Elektronische Verwaltungstätigkeit ist trotz aller Unkenrufe auf dem Vormarsch und in manchen Bereichen seit den 1980ern schon längst Realität. Fast genauso lang machen sich Archive Gedanken über die langfristige Sicherung der entstehenden Unterlagen und ihre Bereitstellung für die Forschung. Neue Quellentypen, die durch internetbasierte Dienste entstanden sind und sich rasant weiterentwickeln, sorgen für große Herausforderungen – zumal gleichzeitig der Originalerhalt analoger Quellen die Archive vor riesige Probleme stellt.
Der Vortrag will am Beispiel des Stadtarchivs Münster einen kurzen Überblick darüber geben, was Archive tun, um eine aussagekräftige Überlieferung aus dem elektronischen Überangebot an Informationen zu gewinnen, wo dabei personelle und strukturelle Ressourcen Grenzen setzen, und ob Historikerinnen und Historiker der Zukunft weiterhin überlegen müssen, welches Archiv für welche Unterlagen zuständig ist und wie sie an ihre Forschungsdaten kommen.
Digitale und hybride Unterlagen haben unterschiedliche Entstehungskontexte, die oftmals nicht verbindlich miteinander in Bezug gesetzt sind. Hieraus erwachsen „Uneindeutigkeiten“ in der archivischen Überlieferungsbildung, die von Historiker_innen quellenkritisch reflektiert werden müssen. Der Beitrag führt an konkreten Beispielen aus, wie hieraus neue Anforderungen an die archivische Überlieferungsbildung erwachsen und ein möglicher Umgang hiermit aussehen könnte.
Mit dem iconic turn ist deutlich geworden, dass Erkenntnis nicht allein über den Text, sondern auch über das Bild gewonnen wird. Vorwiegend visuelle Medien, wie die Virtuelle Realität (VR) oder die Augmentierte Realität (AR) erfreuen sich einer immer größeren Beliebtheit zur Wissensvermittlung. Im Vergleich zu anderen Bildmedien ist jedoch bislang nur unzulänglich erforscht worden, welche epistemischen Potenziale hinter VR/AR für die historische Forschung stecken. Ausgehende von der Hermeneutik Hans-Georg Gadamers, die darauf abzielt, Wahrheit durch Erfahrung zu vermitteln, soll exemplarisch gezeigt werden, inwieweit Wissen mithilfe von immersiven Technologien (VR/AR) generiert werden kann.

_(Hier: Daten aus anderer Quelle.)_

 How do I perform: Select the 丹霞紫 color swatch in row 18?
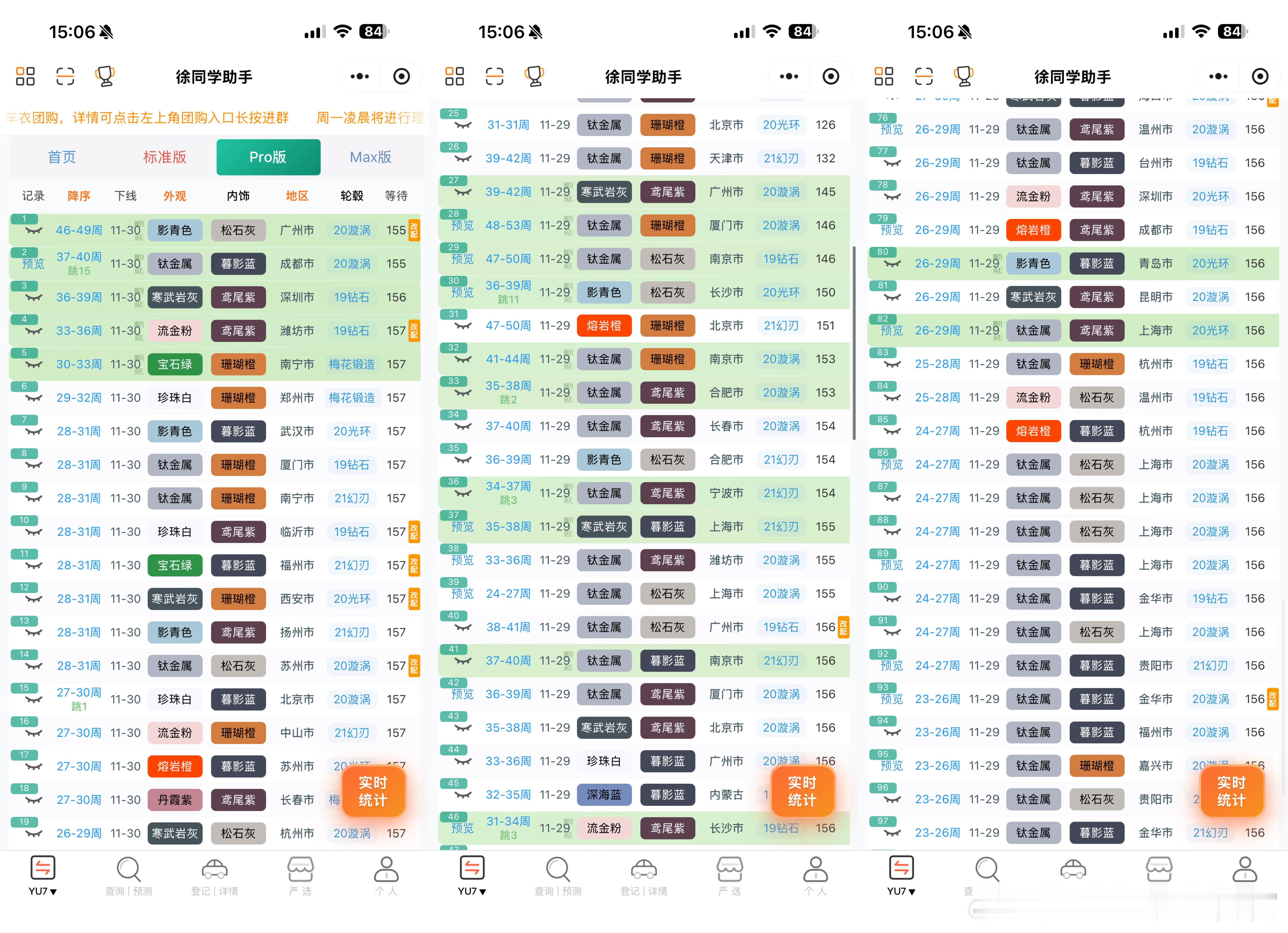[x=174, y=800]
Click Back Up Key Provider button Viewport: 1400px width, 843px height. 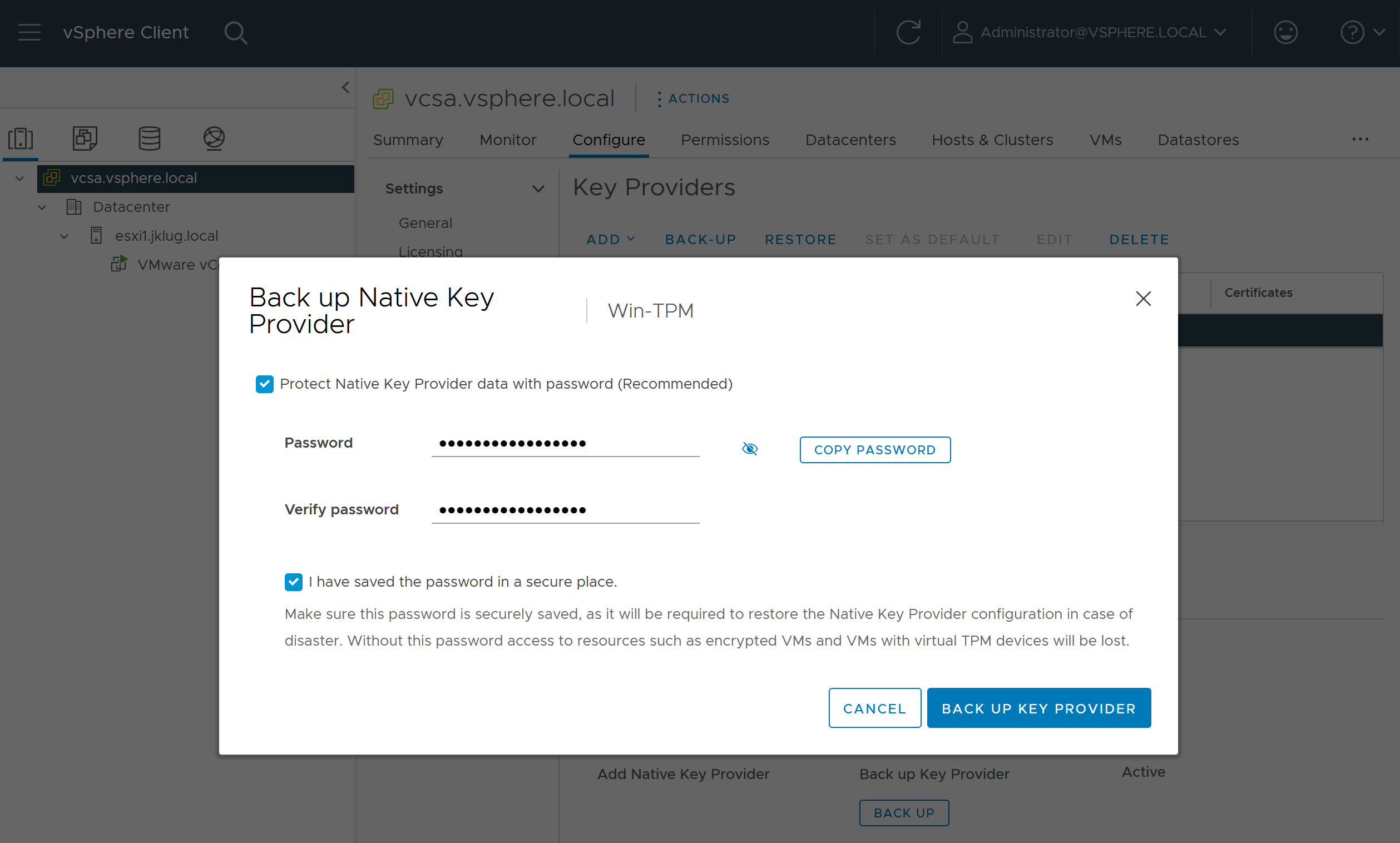tap(1038, 708)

Digitale Quellen scheinen nur so zu sprudeln. Für Forschungen zur Geschichte des 21. Jahrhunderts kommen Historiker:innen daher kaum noch um digitale Quellen herum. Sowohl die Quellenfülle als auch die langfristige digitale Überlieferung stellen für solche Forschungen allerdings ein fundamentales Problem dar. Nach wie vor arbeiten Historiker:innen relativ hemdsärmlich, fehlen etablierte Erschließungssysteme und Kompetenzen einer digitalen Quellenkunde. Anhand von Forschungen zur Geschichte des 21. Jahrhunderts skizziere ich aktuelle Praktiken und Probleme der digitalen Überlieferungsbildung und spüre den Potenzialen digitaler Überlieferungen für zukünftige Forschungen nach.